Figure 22b shows that to achieve approximately 97% accuracy with 85% completeness, i.e., 97% of patients will be classified as sick, but also 15% of healthy patients will be classified as sick. Therefore, the results in Figure 22a can be used to set the desired decision threshold. By setting the decision threshold to 5, an accuracy of 0.984 was achieved, with a completeness of 0.873. The threshold was set using the validation datasets obtained through cross-validation. The next step is to train the model on the full training data set. To do this, set the threshold to 5 and evaluate the accuracy and completeness. It is not possible to adjust the threshold to the test set, as the algorithm will be retrained on the test data. Therefore, the classifier’s score on the test data will not correspond to its performance on real data. After doing this, the precision is 1 and the recall is 0.916. The better result on the test data is explained by the increase in the training dataset since there is no need to allocate part of it to the validation data set [20]. The results obtained are correct for the study and confirm the need to use the above metrics for a deeper analysis of the classifier’s behavior and its impact on it. Since without their use to change the decision threshold, the algorithm will work worse for the task (precision=0.91, recall=0.94). After changing the threshold – (precision=0.984, recall=0.873).

The PR curve was selected to analyses the classifier. The precision and recall metrics were used for a detailed analysis of the classifier performance. A PR-threshold curve was constructed to select the optimal value of the decision threshold to achieve the desired precise/recall ratio for the task of classifying malignant tumors. For the task at hand, it is more important that the algorithm does not classify patients as healthy. To do this, it is necessary to select a decision threshold that will ensure maximum precision with an acceptable recall. Using the PR curve and the PR-threshold curve, a threshold of 5 is chosen, which allowed to achieve 100% accuracy with 91% completeness and an f1 score of 95.6% on the test data.

Some notable unexpected results were the high accuracy on MNIST but lower precision than recall, indicating false positive bias, and the lower optimal threshold for the cancer dataset, likely due to class imbalance. Additionally, more overfitting was observed from validation to test performance than typical. These surprising trends point to model limitations like class imbalance bias, insufficient regularization, and dataset differences.

The analysis and evaluation of classification metrics on the digit and cancer datasets demonstrates that no single metric fully captures model performance. Rather, metrics like precision, recall, ROC curves, etc. each provide unique insights that allow a deeper understanding of the tradeoffs and behavior of a model. The results highlight the importance of choosing appropriate metrics based on the use case priorities, whether that be optimizing for precision versus recall, or false positives versus false negatives. Thoughtfully evaluating models using train/validation/test splits, cross-validation, and tailored metrics provides a rigorous framework for assessing, selecting, and tuning optimal classification models for the problem at hand.

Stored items
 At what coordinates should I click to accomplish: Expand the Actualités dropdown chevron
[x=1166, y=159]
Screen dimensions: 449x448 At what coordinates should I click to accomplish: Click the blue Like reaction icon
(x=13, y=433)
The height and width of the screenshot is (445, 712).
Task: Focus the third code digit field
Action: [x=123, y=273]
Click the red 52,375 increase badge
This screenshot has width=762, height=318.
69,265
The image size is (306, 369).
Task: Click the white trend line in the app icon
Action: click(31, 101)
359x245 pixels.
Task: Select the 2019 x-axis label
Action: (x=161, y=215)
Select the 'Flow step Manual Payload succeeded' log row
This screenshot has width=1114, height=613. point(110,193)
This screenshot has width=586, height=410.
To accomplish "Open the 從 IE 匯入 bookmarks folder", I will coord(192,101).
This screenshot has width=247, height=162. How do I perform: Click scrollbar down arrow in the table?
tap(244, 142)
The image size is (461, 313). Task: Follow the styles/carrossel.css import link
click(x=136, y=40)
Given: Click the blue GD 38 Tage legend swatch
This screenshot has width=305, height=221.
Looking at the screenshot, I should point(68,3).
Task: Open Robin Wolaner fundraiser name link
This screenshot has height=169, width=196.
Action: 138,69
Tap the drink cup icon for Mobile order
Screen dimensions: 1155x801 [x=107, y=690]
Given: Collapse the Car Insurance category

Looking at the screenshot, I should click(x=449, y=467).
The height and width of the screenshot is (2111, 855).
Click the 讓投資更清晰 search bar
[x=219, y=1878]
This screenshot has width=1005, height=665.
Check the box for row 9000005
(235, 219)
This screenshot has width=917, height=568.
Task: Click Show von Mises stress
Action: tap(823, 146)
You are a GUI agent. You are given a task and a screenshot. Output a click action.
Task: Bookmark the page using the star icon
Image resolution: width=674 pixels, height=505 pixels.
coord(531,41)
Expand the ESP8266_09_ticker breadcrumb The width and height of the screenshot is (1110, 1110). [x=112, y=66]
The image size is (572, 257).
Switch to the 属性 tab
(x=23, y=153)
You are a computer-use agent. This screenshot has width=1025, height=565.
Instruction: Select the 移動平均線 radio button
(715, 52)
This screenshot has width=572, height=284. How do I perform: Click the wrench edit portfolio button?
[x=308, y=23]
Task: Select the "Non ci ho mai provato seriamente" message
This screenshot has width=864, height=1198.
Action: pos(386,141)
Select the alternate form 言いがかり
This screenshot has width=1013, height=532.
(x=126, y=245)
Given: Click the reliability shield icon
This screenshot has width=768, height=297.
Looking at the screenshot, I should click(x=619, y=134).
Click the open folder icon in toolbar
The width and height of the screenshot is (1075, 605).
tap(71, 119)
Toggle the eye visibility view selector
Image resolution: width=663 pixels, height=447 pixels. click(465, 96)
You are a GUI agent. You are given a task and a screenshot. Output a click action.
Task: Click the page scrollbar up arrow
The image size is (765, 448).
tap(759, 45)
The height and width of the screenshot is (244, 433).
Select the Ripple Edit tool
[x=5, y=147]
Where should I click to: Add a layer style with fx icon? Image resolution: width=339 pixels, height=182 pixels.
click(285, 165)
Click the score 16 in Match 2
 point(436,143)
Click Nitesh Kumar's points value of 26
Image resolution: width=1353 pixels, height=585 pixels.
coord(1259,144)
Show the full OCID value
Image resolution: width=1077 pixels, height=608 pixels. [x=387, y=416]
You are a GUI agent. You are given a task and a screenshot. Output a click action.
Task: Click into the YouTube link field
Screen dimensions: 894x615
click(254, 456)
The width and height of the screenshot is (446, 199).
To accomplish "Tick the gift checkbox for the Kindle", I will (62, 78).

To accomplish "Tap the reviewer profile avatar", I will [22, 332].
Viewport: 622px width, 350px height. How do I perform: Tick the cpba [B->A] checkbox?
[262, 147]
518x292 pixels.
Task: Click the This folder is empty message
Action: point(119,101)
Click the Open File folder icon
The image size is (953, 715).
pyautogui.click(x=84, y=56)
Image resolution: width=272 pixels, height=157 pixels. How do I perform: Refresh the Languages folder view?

Exercise
Copy the passage on classification metrics word for word, starting with "The PR curve was" and going on through "95.6% on the test data.".

Exercise result
The PR curve was selected to analyses the classifier. The precision and recall metrics were used for a detailed analysis of the classifier performance. A PR-threshold curve was constructed to select the optimal value of the decision threshold to achieve the desired precise/recall ratio for the task of classifying malignant tumors. For the task at hand, it is more important that the algorithm does not classify patients as healthy. To do this, it is necessary to select a decision threshold that will ensure maximum precision with an acceptable recall. Using the PR curve and the PR-threshold curve, a threshold of 5 is chosen, which allowed to achieve 100% accuracy with 91% completeness and an f1 score of 95.6% on the test data.